There was a La Niña during the 2010/11 ENSO season followed by a separate La Niña during the 2011/12 ENSO season. So I’m defining a double-dip La Niña as back-to-back ENSO seasons with separate La Niñas. Prior to that, but separated by the 2009/10 El Niño, was another double-dip La Niña. It included the 2007/08 La Niña followed by a separate ENSO season of 2008/09 when sea surface temperatures entered La Niña conditions (but didn’t necessarily qualify as an “official” La Niña according to NOAA ONI index.)
Regards
“You know, you like to say the AGW scientists don’t know what they are talking about, but at the end of the day they have a spread sheet out of their computers and all the numbers add up. Something goes in, it sloshes about in the modeling computer, but what comes out equals what goes in. You know, that “math” thing?”
Years ago I played around with a game named “Traveller”. It was a role-playing game with a serious math fetish. You could use their rules to design scientifically plausible (for that time, and given the limits of ’80s era calculators and PCs) planetary systems, for example. That game made math fun, turned me from a D-student in grade school to an A+ student through junior high and high school.
I had massive spreadsheets that let me use their rules to design super-science vehicles. I remember a tank that was 3m high, 6m wide, 8m long — and with a gun whose “splash” covered the side of a 20-story building. It had a fusion power plant and an anti-gravity drive that let it fly.
All the numbers added up. Something went in, sloshed around, and what came out was valid.
According to the assumptions I built into the spreadsheet, which were the assumptions built into the rules, which were pure, unadulterated fiction.
The “AGW scientists” may have models that “add up”. That “math thing” may line up for their programs. But what are their underlying assumptions? Are those assumptions valid?
So I’m doing a little thinking out loud here. I don’t claim to have any special knowledge but I’m wondering if looking at temperature anomalies over the long term is the correct way to classify El Nino/La Nina events? Might it be more appropriate to look at the magnitude of change from the last min/max?
Right now we’re in ENSO neutral conditions but this year the weather is acting more like a major El Nino is underway…. at least here in California.

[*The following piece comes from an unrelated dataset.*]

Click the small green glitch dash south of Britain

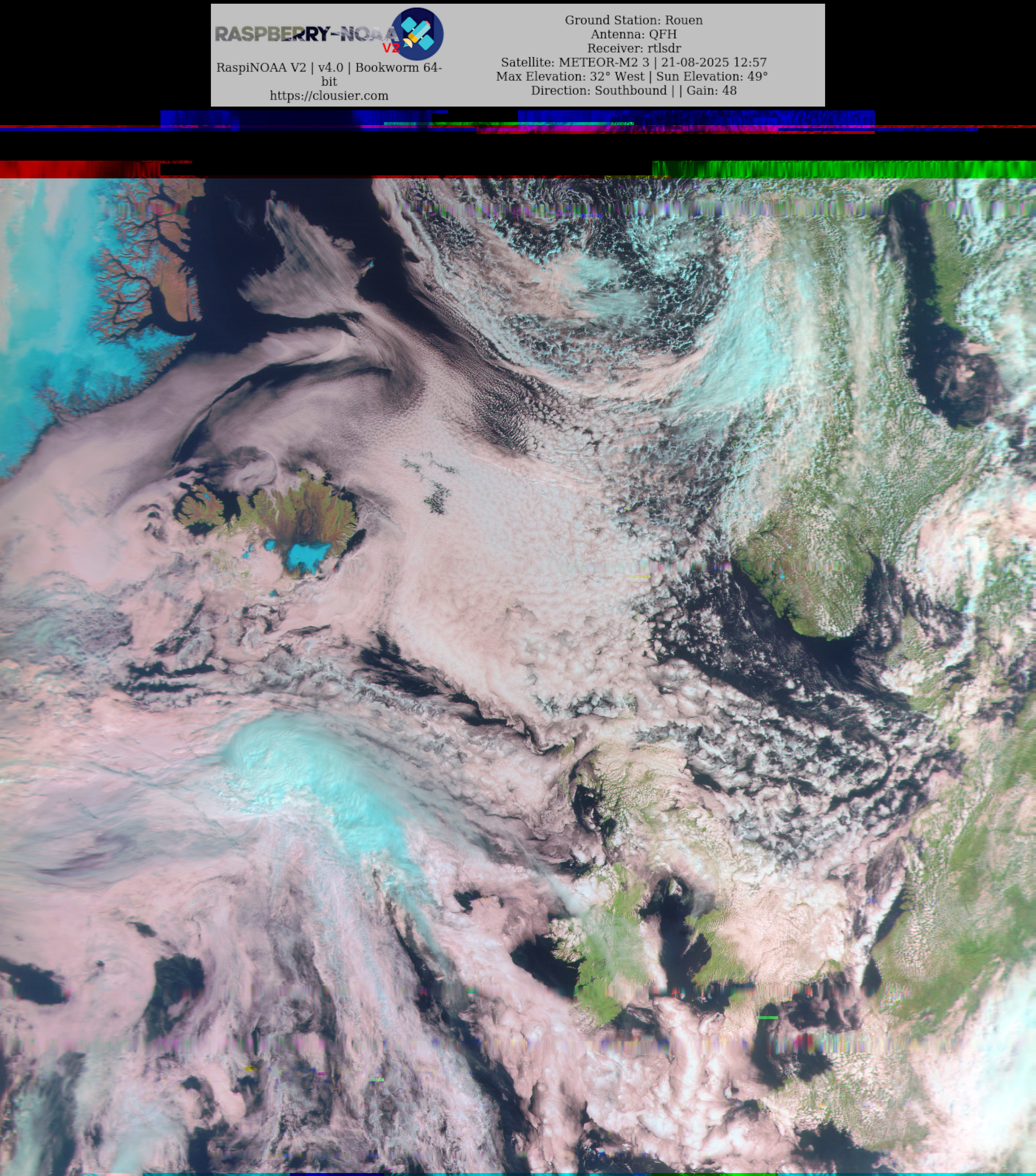(x=767, y=1018)
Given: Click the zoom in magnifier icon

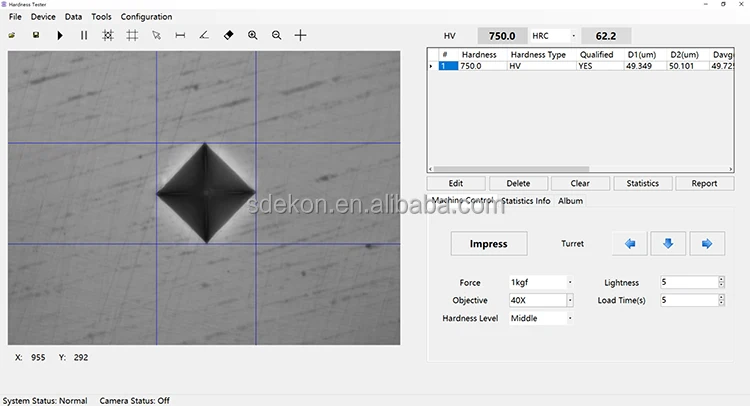Looking at the screenshot, I should point(253,35).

The typical California winter starts out in the fall with a number of cold lows dropping down from the Gulf of Alaska and/or “inside sliders” that produce a number of north wind events after their passage. Then during January/February/March the storms come more out of the west with somewhat warmer temperatures. There are seldom any north wind events after these storms. Then there’s a return to the more northern storms in March/April/May with some more north wind events.
La Ninas often lack the warmer mid winter storms producing a colder winter. El Ninos have a much longer period of warm westerly storms often beginning in the fall and lasting through a portion of spring. There are fewer and weaker north wind events.
So far this fall is following the typical El Nino pattern, few early cold storms and north wind events and an early start to the warm westerly storms; i.e. the pineapple express or atmospheric river events.
The temperature anomalies show a substantial positive swing from the last La Nina minimum even though current temperatures haven’t risen to official El Nino status.
Is this going to be a strong El Nino winter with more flooding to come in California? April 15th, 2013 will be a good time to look back on the winter of 2012/13.
“They’re modeling something, trafamadore, but it’s not this Earth.”
A “Kung Pow: Enter the Fist” reference? Nice.